Scott Watermasysk, Community Server genius, recently commented on an article regarding poor SEO techniques. The author says
"Concentrate on building a quality service. One that people will actually WANT TO BOOKMARK and comeback to."
Scott wraps it up saying SEO efforts are wasted if your service is bad and/or your site sucks.
To which I left the following comment.
"Seems though that if you put new crud out there on a regular basis
and it's formatted well (according to Google, not the user) then you
get good search engine rankings.
That leads to the ever going debate at my company, do you measure
SEO only on rankings or traffic from search engines that led to sales?

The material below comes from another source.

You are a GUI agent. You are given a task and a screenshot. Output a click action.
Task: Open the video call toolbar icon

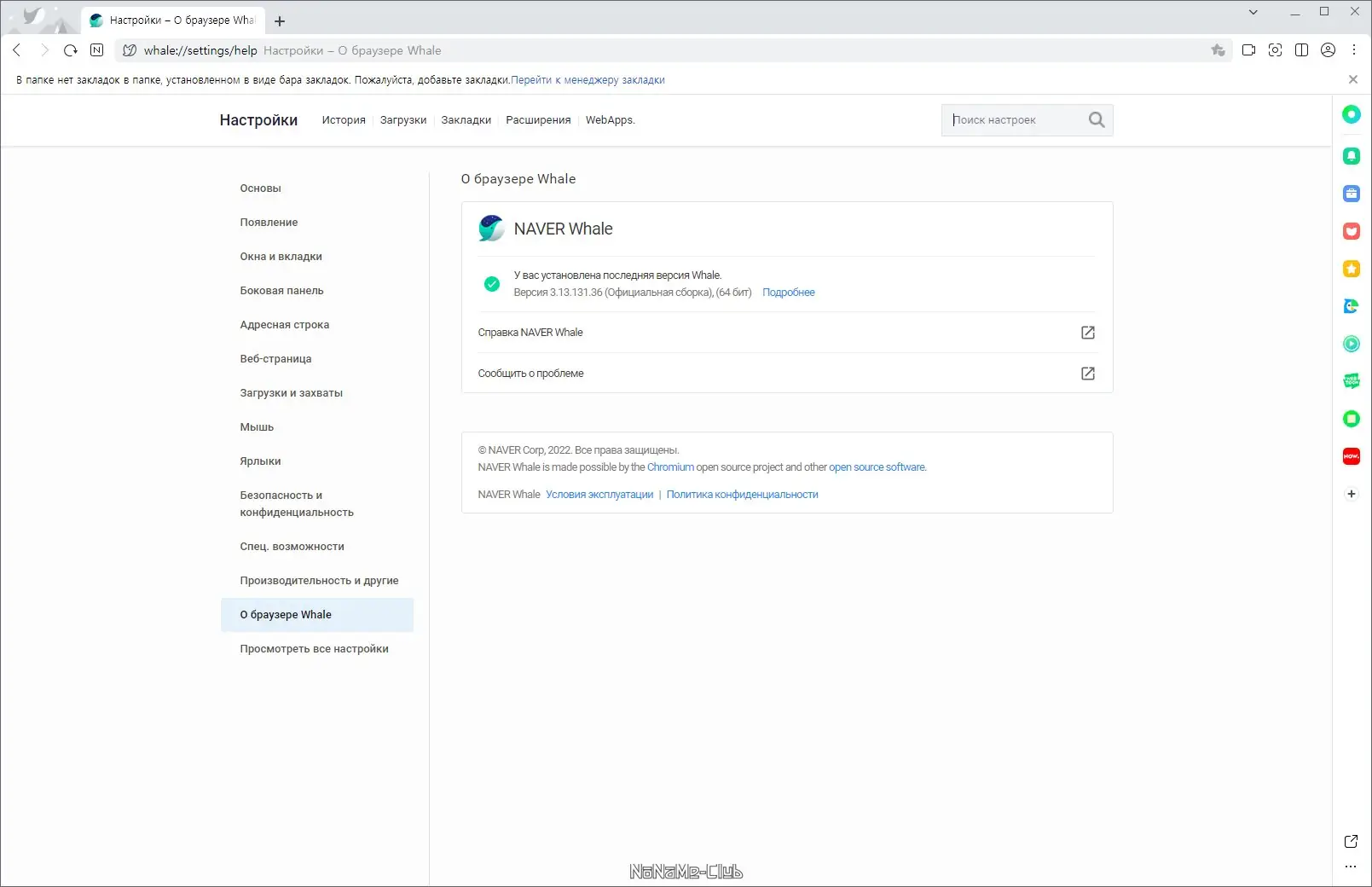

If it's sales based then yes, compelling content and great service will
help, but if its just SERP (as most SEO consultants go by) then no,
quality of content or service to the user doesn't matter."
I have some amount of sympathy for the SEO consultant or works his/her hind off getting a site ranked well in the engines. Unless the site owner agrees to an expensive site overhaul and/or pay-per-click campaigns there is not a ton of work you can do (~ oh shameless plug~ unless of course you take a look at what my company has to offer).
So what is an SEO expert left to measure his/her success with? Search engine rankings, and it's at that point he/she has to throw up his hands and say "look, I got them there, you have to sell them". Basically SEO provides warm leads, the site has to close the deal.
So let's all hug our SEO people today, please?